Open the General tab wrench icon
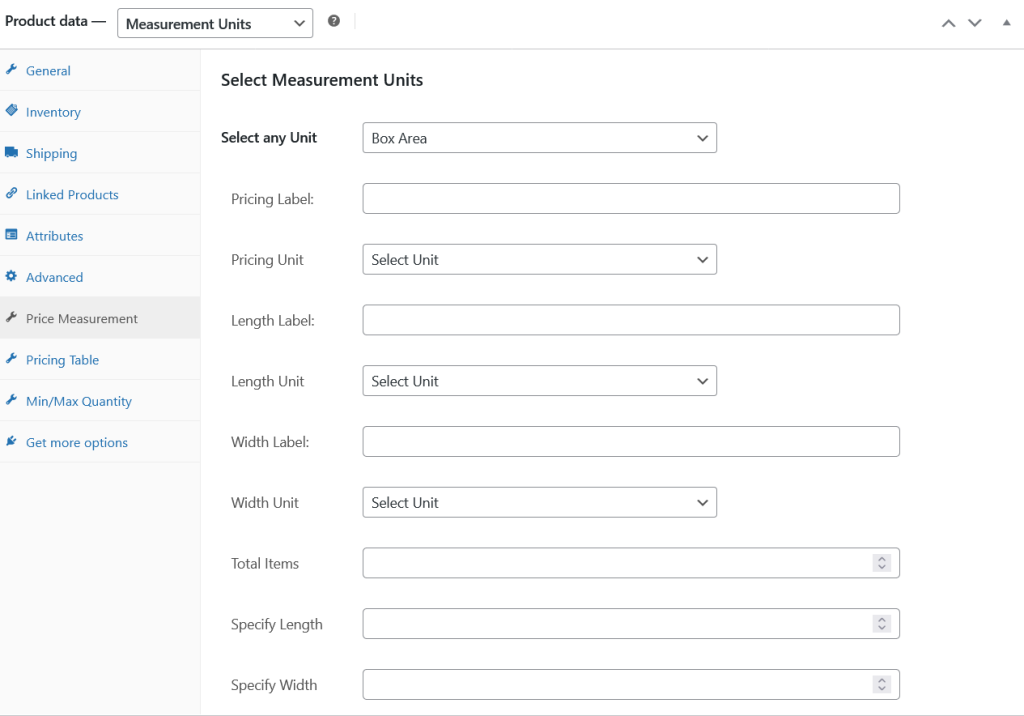Viewport: 1024px width, 716px height. point(11,70)
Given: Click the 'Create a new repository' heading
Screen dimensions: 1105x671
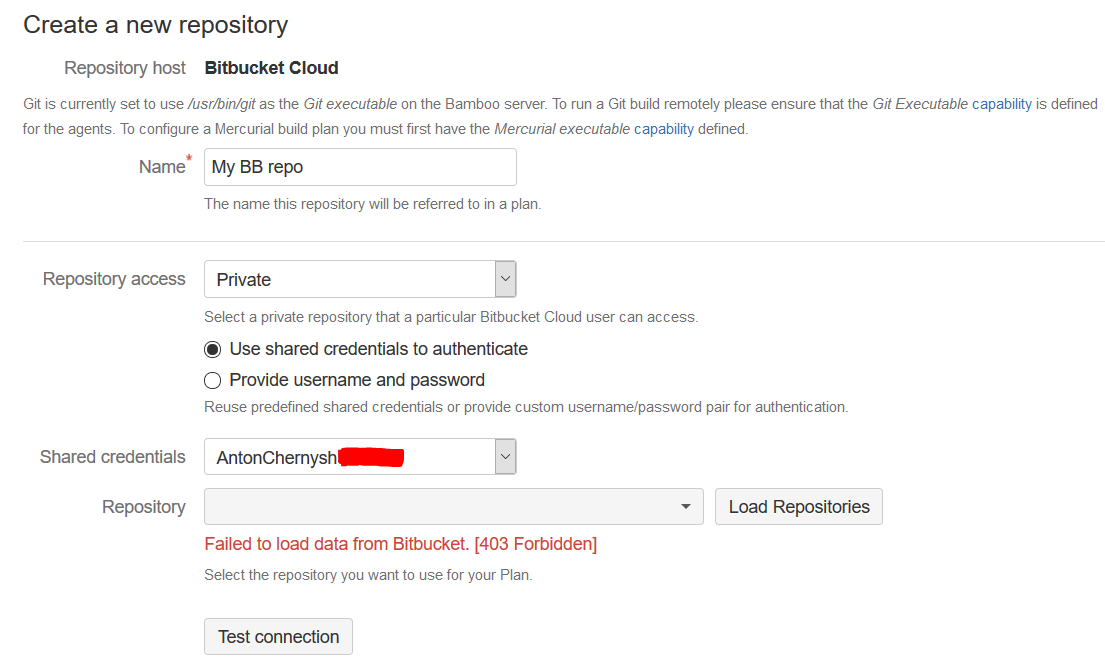Looking at the screenshot, I should click(155, 24).

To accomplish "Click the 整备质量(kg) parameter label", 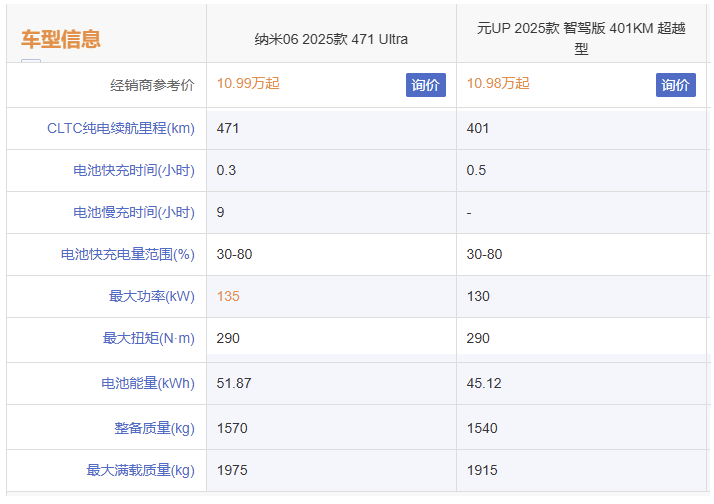I will 154,428.
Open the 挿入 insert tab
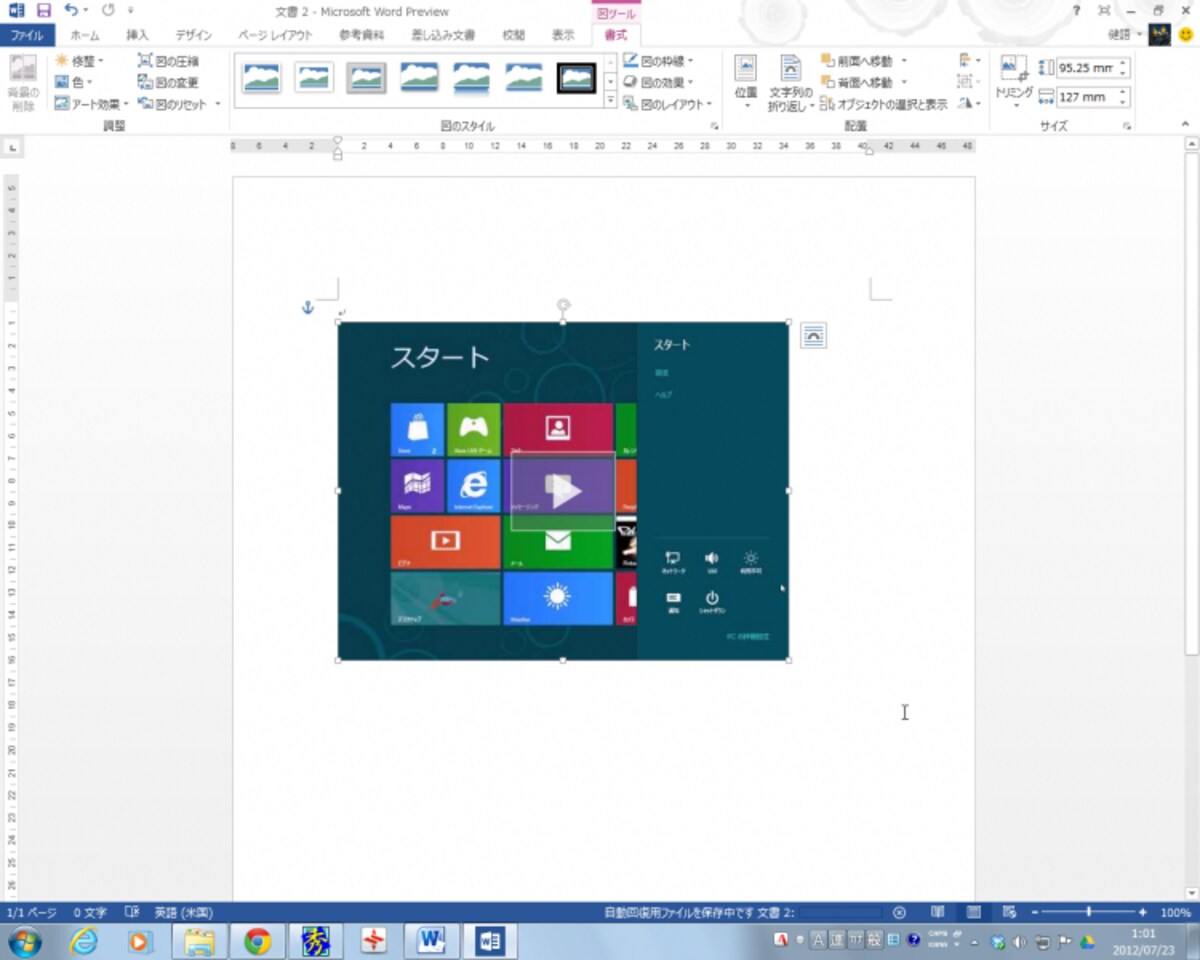The image size is (1200, 960). (x=137, y=35)
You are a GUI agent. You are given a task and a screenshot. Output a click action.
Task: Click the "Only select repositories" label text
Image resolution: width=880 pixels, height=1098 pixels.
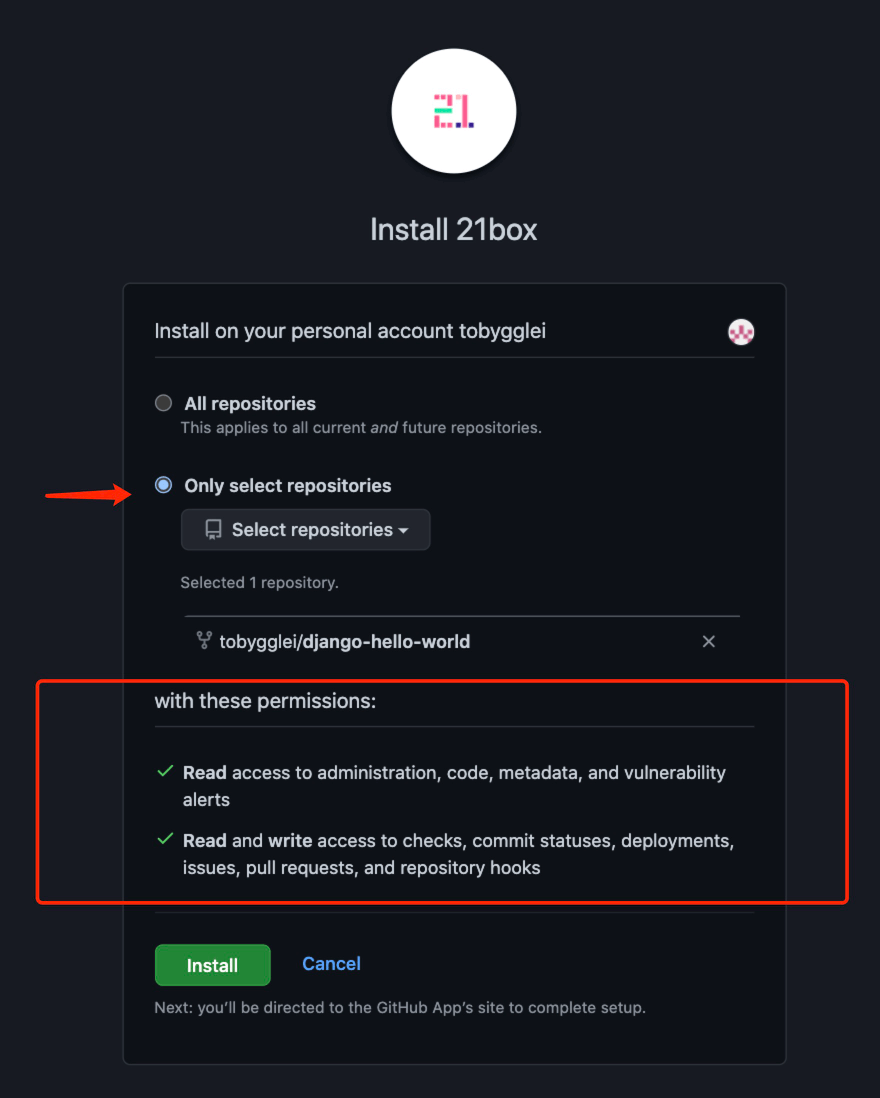pos(288,486)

### What needs to be done
Pictures excluded, return exactly the lines from the one with "Task: Click the" through the final line of the entries above, both included.

### Result for this task
Task: Click the "Only select repositories" label text
Image resolution: width=880 pixels, height=1098 pixels.
pos(288,486)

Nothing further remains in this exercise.